If you have children, you need to understand the threats that are out there and then take the necessary steps to protect them from these very real 21st century problems.
Social Media, your child’s phone, and the apps you let them download are putting them at Risk.
I don’t understand why any parent would allow their kids to use social media sites and apps like Facebook, KiK, Snapchat, and Instagram – especially Snapchat, since the app was specifically designed by its creators as a “safe” sexting app for teens and young adults. By allowing them to use a service like Snapchat, you are basically giving them license to do things they shouldn’t be doing – why else would they need an app that supposedly makes images disappear after the user receives and views it.
Nothing good can come from giving your kid access to this world. In fact, these sites and apps are the top stalking grounds for internet predators.

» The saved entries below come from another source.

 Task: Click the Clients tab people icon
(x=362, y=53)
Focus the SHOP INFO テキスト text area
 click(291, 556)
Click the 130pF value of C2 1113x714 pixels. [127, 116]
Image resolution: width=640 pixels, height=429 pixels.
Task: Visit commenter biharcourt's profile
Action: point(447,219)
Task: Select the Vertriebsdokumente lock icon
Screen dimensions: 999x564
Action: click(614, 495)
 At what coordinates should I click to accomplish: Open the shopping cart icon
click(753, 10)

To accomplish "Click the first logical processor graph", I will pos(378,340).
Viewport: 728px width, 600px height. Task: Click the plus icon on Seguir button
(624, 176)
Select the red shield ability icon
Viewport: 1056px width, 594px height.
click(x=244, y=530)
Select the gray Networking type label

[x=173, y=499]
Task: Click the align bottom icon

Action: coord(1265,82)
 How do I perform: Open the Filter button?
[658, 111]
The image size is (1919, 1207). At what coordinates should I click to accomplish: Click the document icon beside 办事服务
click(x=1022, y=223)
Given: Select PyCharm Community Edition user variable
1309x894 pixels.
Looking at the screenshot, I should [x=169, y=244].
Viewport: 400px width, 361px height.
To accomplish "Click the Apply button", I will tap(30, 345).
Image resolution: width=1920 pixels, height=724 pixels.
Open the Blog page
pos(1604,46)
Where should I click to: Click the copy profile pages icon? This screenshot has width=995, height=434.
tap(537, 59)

According to the Journal of Adolescent Health, in 82% of online sex crimes that targeted minors, the predator used the victim’s social media profile to gain information about the victim’s likes and dislike. Because of the huge amount of information these kids share, predators are now able to use this material to not only profile their victims, but groom them by using that information against them.
- 65% of online sex offenders used the victim’s social networking profile to get home and school information about the victim.
- 26% of online sex offenders used the victim’s social networking activity to gain information about the victim’s whereabouts at a specific time.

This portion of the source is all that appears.